__Exercise objective__
Copy each line of the records below that has "will" in it.

........

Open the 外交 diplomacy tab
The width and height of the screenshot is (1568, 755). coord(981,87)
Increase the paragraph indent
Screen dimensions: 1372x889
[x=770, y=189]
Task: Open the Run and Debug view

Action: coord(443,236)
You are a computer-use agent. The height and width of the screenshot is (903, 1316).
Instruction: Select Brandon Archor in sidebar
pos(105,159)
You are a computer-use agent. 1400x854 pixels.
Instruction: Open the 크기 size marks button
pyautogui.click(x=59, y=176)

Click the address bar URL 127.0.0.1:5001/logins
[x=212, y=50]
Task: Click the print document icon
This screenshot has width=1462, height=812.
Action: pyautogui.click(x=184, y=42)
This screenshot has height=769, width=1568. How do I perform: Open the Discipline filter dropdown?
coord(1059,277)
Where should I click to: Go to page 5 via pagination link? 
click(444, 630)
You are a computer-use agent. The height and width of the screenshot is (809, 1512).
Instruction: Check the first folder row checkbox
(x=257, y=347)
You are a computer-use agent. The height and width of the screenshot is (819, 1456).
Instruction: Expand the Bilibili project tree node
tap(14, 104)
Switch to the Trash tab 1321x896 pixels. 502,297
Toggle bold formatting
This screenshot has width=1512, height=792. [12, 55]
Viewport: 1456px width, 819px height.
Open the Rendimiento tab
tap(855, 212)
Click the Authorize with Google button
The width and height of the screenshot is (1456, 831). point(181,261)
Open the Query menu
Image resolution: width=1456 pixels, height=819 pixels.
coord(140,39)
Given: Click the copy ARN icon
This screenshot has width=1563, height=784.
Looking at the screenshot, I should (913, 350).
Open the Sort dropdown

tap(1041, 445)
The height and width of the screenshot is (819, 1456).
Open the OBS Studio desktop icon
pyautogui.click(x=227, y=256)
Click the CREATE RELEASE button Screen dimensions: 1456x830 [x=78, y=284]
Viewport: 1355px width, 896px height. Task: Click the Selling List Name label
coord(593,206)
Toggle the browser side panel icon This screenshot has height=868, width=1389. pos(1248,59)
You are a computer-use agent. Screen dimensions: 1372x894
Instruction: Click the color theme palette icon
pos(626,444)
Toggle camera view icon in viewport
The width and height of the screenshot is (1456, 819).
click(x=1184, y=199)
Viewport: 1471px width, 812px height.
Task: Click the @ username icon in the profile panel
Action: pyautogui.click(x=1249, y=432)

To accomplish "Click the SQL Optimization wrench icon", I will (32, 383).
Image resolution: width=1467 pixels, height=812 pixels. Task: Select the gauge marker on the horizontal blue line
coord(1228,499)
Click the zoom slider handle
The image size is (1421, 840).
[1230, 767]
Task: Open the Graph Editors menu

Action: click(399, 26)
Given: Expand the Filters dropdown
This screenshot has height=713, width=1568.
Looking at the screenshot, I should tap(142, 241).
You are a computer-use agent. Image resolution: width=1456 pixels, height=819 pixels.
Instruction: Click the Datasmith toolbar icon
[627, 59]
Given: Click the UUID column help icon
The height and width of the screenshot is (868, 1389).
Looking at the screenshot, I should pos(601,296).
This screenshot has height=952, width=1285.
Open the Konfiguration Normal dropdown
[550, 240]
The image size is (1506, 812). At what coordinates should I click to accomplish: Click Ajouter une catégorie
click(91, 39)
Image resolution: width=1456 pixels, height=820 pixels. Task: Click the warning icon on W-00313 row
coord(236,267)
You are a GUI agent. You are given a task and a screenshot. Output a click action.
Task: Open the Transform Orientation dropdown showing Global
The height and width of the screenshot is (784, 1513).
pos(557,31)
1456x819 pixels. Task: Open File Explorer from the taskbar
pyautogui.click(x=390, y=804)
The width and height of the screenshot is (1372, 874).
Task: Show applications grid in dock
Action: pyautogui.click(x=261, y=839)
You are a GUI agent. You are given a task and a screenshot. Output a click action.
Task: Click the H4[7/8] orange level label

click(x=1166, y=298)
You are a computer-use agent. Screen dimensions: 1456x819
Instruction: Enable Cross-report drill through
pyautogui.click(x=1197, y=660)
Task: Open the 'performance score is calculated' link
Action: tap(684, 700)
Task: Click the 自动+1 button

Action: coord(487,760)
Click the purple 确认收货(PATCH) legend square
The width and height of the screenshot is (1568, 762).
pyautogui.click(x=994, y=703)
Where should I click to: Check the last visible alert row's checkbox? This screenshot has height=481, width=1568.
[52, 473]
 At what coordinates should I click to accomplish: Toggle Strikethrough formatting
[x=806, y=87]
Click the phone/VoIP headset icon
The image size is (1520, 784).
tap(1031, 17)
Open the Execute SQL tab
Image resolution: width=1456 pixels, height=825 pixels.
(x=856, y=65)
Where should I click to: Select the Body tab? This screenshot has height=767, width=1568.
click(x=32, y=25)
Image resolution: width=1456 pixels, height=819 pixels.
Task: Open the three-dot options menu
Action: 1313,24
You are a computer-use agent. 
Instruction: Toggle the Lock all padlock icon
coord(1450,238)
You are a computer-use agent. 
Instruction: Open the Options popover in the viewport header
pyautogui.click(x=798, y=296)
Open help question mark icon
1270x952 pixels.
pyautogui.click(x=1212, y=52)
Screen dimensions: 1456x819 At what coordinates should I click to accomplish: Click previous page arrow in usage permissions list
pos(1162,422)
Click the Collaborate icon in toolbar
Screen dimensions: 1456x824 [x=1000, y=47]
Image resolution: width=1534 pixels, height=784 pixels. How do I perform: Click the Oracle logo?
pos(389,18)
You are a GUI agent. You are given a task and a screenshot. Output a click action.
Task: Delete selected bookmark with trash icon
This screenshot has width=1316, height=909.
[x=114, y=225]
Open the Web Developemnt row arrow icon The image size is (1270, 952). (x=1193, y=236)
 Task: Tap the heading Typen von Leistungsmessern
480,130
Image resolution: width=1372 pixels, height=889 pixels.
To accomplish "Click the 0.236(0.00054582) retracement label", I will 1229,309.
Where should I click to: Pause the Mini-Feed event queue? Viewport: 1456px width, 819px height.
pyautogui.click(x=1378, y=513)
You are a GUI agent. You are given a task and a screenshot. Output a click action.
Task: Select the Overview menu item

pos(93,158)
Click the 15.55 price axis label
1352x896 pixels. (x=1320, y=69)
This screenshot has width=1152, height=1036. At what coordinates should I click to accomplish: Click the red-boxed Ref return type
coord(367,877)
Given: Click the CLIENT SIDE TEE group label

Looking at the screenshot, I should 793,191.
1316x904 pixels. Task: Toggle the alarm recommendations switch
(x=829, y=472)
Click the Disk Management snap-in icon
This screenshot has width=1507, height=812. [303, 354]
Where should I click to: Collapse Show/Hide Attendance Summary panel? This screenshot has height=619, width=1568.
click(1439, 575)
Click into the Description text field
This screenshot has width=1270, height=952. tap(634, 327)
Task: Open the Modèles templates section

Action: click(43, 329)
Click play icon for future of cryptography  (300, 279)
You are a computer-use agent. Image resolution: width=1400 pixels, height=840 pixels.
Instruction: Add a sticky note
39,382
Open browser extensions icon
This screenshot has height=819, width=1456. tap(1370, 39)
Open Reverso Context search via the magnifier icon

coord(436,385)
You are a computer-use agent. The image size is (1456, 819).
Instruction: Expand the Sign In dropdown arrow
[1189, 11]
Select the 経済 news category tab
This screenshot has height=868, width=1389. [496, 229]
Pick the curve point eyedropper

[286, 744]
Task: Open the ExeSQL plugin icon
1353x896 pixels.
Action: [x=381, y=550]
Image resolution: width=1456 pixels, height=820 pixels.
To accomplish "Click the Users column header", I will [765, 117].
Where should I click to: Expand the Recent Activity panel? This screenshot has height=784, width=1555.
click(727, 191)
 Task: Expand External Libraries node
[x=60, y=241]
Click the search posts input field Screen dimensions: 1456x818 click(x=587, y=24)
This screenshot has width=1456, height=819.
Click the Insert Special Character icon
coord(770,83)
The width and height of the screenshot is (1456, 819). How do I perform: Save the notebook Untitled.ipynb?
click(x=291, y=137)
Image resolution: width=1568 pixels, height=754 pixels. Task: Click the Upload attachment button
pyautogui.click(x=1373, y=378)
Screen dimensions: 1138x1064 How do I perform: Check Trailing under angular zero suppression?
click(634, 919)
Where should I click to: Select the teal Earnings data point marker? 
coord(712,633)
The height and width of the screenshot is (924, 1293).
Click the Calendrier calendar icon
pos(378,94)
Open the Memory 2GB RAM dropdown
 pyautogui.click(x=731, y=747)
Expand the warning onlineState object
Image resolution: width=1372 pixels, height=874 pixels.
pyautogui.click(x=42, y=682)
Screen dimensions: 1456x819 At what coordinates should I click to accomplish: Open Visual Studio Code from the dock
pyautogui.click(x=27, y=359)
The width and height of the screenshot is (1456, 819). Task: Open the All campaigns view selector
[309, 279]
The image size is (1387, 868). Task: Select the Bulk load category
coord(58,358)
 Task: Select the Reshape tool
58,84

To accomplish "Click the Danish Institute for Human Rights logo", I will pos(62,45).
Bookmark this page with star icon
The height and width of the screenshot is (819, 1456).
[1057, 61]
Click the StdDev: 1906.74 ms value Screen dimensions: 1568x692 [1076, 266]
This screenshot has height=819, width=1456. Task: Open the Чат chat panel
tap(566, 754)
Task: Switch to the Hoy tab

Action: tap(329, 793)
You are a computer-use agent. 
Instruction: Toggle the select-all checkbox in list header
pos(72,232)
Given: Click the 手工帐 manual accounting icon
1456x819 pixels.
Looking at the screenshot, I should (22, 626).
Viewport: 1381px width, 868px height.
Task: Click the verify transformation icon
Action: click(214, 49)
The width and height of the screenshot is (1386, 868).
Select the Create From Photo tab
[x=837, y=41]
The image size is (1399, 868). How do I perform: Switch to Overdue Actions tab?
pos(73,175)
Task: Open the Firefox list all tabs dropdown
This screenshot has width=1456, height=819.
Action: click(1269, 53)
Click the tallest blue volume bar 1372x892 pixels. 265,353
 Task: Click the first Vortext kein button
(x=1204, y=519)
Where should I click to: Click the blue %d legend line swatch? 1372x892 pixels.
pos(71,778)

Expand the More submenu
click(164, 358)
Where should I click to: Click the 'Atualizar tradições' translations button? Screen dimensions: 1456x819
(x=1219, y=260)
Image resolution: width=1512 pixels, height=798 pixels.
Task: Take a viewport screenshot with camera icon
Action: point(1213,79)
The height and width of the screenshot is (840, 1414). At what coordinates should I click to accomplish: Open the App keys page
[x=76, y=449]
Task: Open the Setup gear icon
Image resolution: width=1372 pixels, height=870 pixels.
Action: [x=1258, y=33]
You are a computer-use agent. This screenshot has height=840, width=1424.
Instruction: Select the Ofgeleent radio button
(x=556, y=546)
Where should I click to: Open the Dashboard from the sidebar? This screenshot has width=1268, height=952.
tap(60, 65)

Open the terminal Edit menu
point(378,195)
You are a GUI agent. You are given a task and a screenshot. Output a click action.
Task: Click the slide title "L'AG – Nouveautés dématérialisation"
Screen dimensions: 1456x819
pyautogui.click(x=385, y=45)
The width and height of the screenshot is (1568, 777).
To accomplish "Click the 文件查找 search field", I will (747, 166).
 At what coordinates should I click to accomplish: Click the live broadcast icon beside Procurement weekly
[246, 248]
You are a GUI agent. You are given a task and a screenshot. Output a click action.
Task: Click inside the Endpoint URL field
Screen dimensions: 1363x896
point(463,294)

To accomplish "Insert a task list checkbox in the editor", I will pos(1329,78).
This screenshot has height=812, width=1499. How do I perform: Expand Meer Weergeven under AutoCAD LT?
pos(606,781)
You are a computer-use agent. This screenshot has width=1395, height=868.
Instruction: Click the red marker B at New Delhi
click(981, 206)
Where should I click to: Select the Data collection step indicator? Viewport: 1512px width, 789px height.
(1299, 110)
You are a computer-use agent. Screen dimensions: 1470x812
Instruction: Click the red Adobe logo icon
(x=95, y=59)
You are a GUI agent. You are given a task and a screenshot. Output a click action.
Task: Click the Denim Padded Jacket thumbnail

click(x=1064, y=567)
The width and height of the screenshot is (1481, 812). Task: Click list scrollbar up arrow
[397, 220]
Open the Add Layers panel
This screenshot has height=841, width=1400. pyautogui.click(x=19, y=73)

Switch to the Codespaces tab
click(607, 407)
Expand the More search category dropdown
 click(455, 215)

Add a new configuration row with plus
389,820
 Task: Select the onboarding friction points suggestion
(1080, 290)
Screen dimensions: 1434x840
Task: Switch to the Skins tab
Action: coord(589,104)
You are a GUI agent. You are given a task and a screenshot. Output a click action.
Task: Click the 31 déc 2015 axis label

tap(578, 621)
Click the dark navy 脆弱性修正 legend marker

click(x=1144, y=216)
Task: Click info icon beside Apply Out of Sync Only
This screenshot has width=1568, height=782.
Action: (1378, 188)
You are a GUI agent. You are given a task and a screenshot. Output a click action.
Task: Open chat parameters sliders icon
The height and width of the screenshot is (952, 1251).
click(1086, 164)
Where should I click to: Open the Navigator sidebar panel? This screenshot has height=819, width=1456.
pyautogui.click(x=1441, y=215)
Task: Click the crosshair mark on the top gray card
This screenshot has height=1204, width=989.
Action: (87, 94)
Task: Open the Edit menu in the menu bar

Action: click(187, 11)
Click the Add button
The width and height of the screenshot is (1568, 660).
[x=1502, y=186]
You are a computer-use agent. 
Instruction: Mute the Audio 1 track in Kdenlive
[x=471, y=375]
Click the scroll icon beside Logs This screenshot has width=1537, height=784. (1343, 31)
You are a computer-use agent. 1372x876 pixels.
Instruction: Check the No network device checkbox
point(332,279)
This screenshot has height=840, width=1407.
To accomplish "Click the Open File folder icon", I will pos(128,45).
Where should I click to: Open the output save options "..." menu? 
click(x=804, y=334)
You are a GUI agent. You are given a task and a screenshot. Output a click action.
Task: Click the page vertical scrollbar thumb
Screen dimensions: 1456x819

........

__Output of the task__
To accomplish "Click the SQL Optimization wrench icon", I will (32, 383).
To accomplish "Click the 0.236(0.00054582) retracement label", I will 1229,309.
To accomplish "Click the Users column header", I will [765, 117].
To accomplish "Click the Danish Institute for Human Rights logo", I will pos(62,45).
To accomplish "Click the 文件查找 search field", I will (747, 166).
To accomplish "Insert a task list checkbox in the editor", I will pos(1329,78).
To accomplish "Click the Open File folder icon", I will pos(128,45).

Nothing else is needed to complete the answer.